= Beginning of Section =

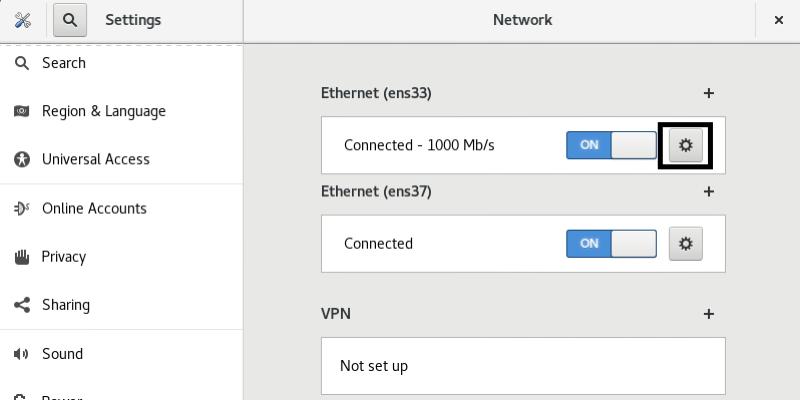This screenshot has width=800, height=400.
Task: Turn off the ens37 Ethernet switch
Action: pos(611,243)
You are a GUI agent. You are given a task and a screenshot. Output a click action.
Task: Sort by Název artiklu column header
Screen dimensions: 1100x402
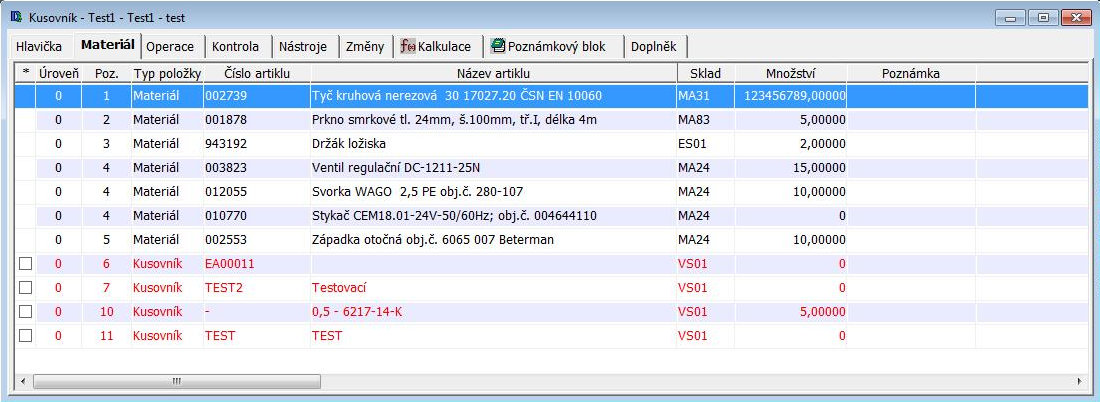click(x=493, y=73)
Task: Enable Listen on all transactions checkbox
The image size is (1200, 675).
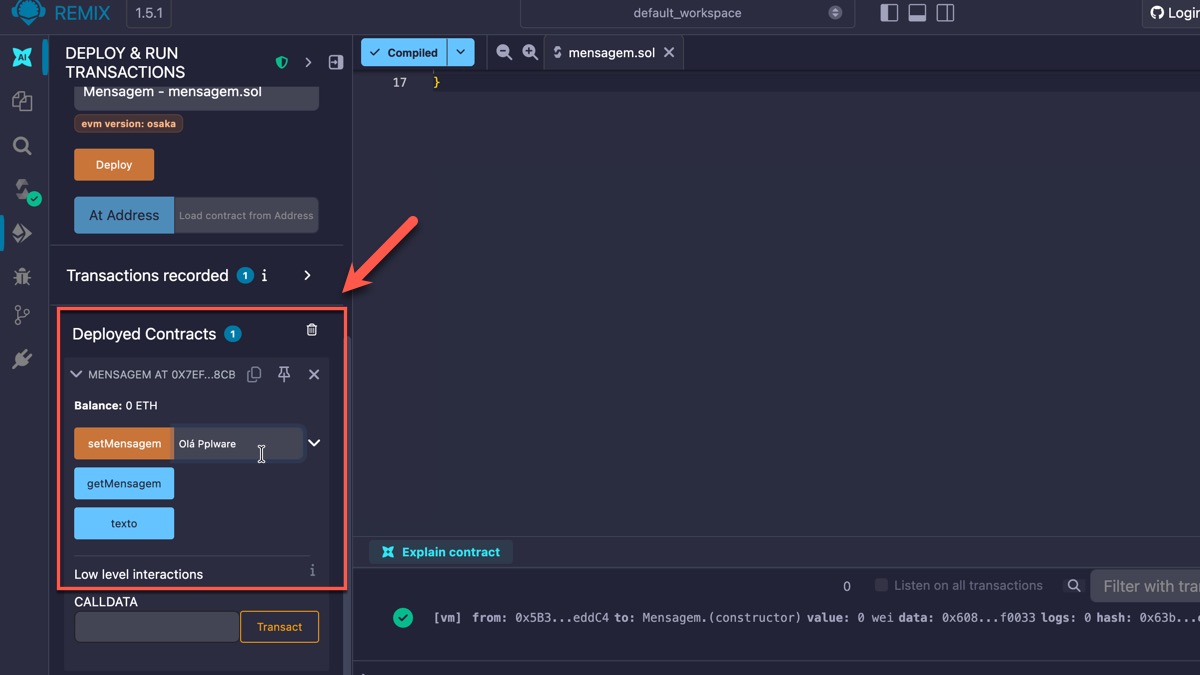Action: 881,585
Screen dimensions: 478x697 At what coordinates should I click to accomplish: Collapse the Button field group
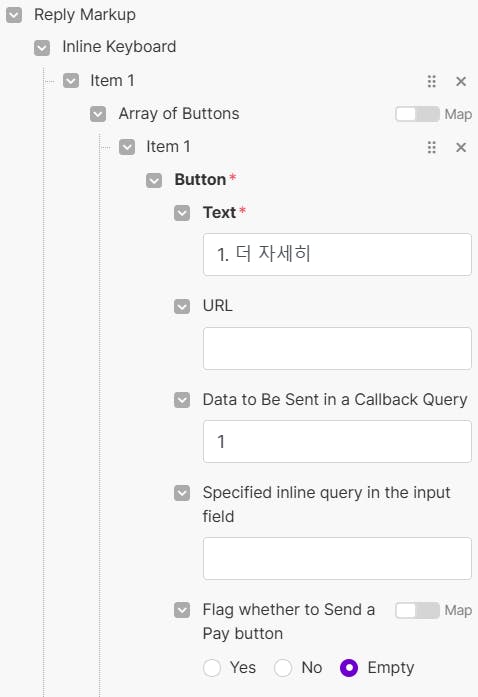[154, 180]
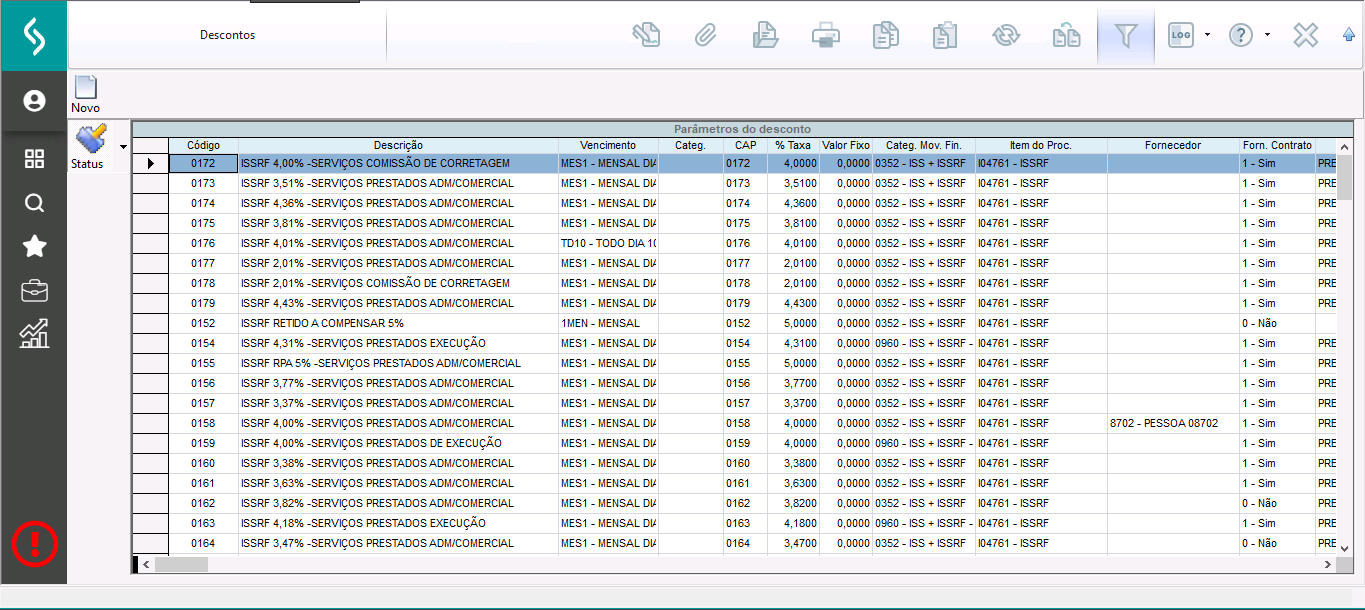Click the red exclamation alert icon
Screen dimensions: 1365x610
click(35, 543)
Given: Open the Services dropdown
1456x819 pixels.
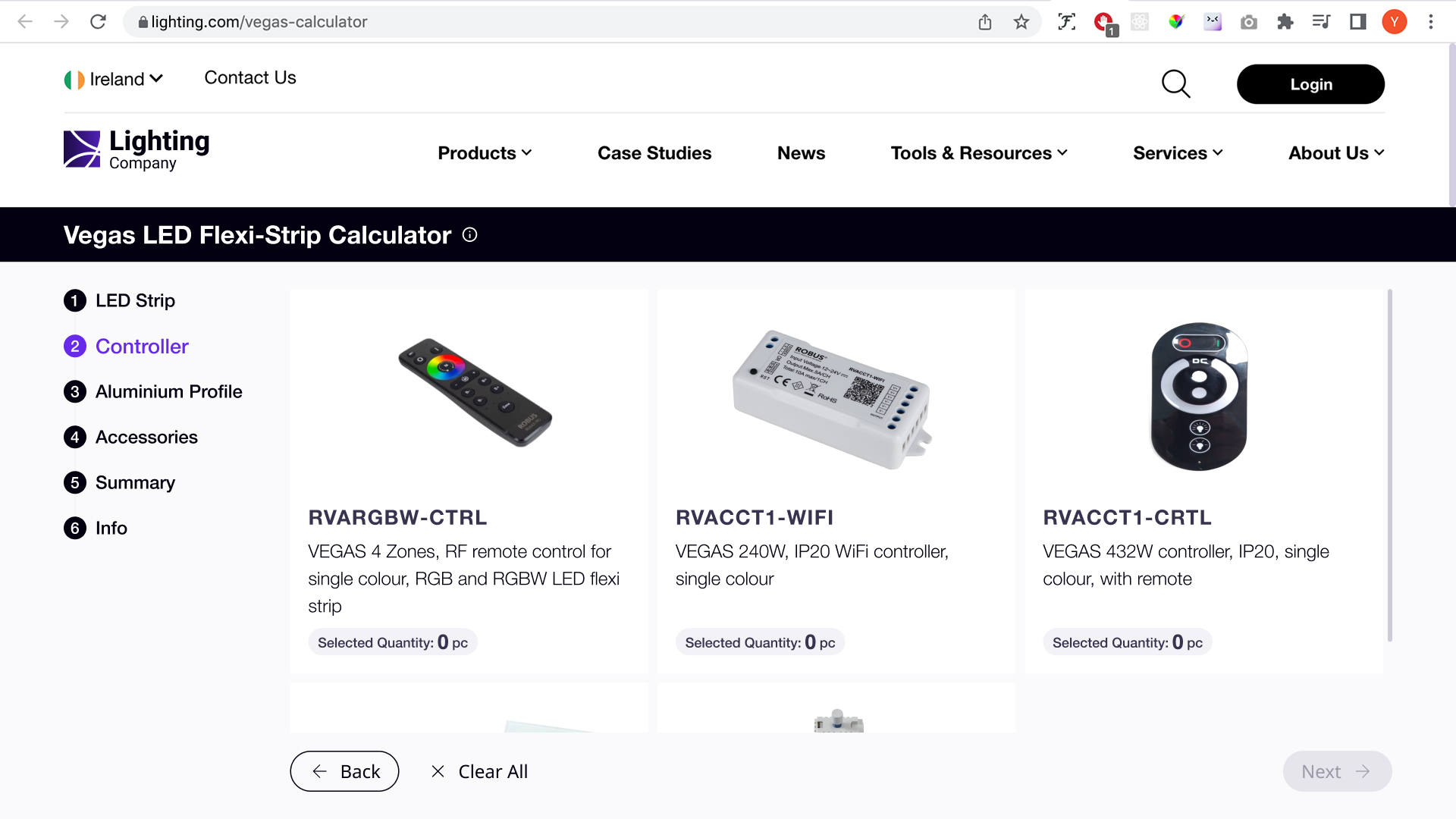Looking at the screenshot, I should point(1177,153).
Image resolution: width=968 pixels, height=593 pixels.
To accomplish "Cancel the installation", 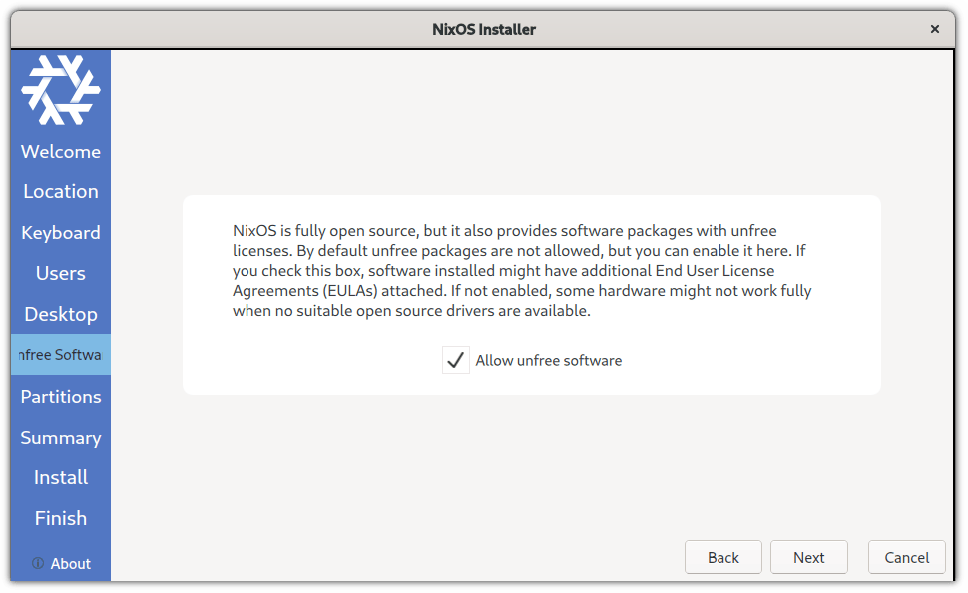I will tap(907, 557).
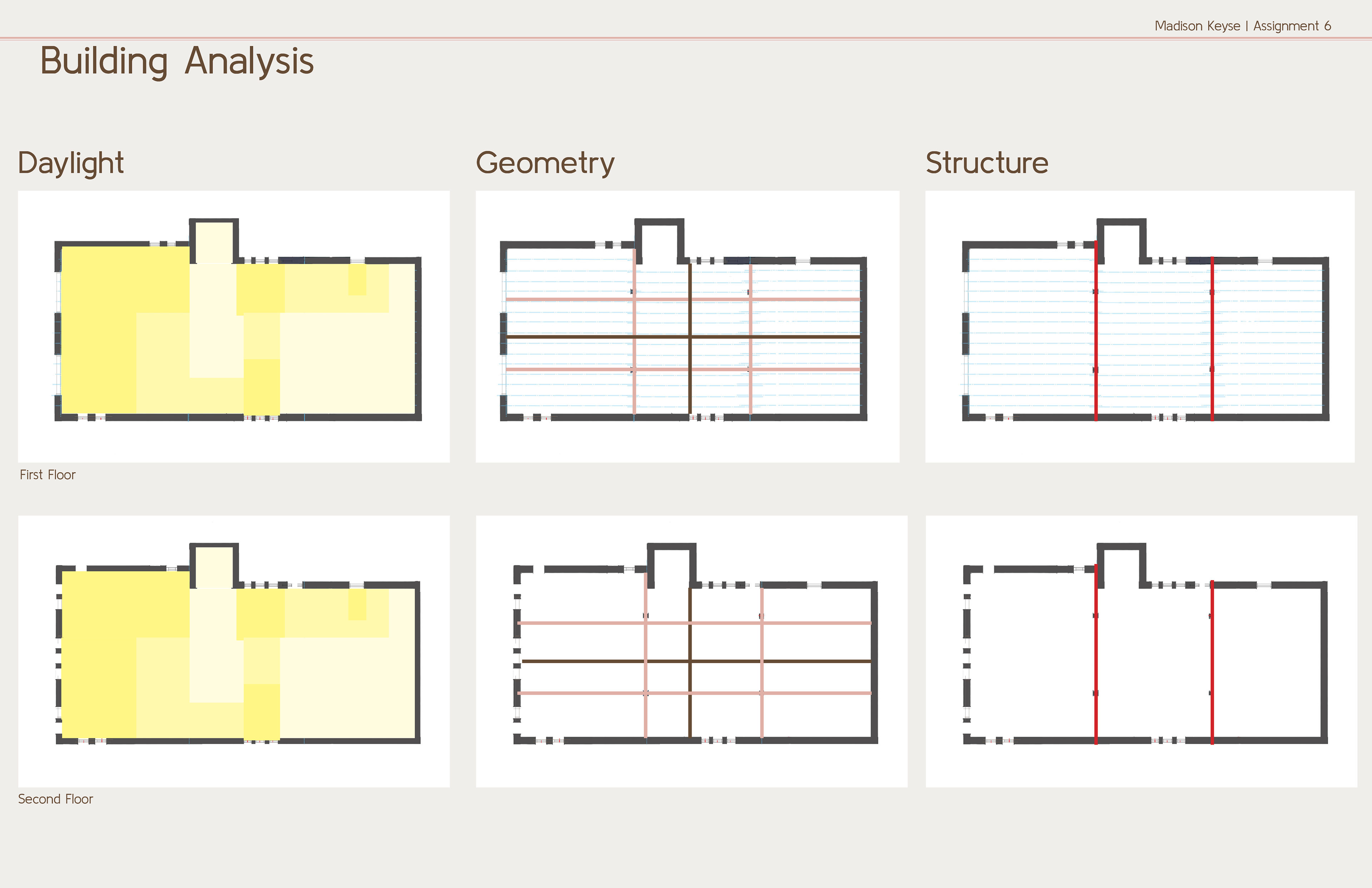Click right red structural line, second floor
The image size is (1372, 888).
click(1212, 662)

= End of Section =

Exercise brief —
In the listing above, find the line containing "Given: Open the Services dropdown" and the line containing "Image resolution: width=968", then return both of them and every line between, exactly, without pictures.

Written response —
Given: Open the Services dropdown
1456x819 pixels.
Looking at the screenshot, I should point(1177,153).
Image resolution: width=968 pixels, height=593 pixels.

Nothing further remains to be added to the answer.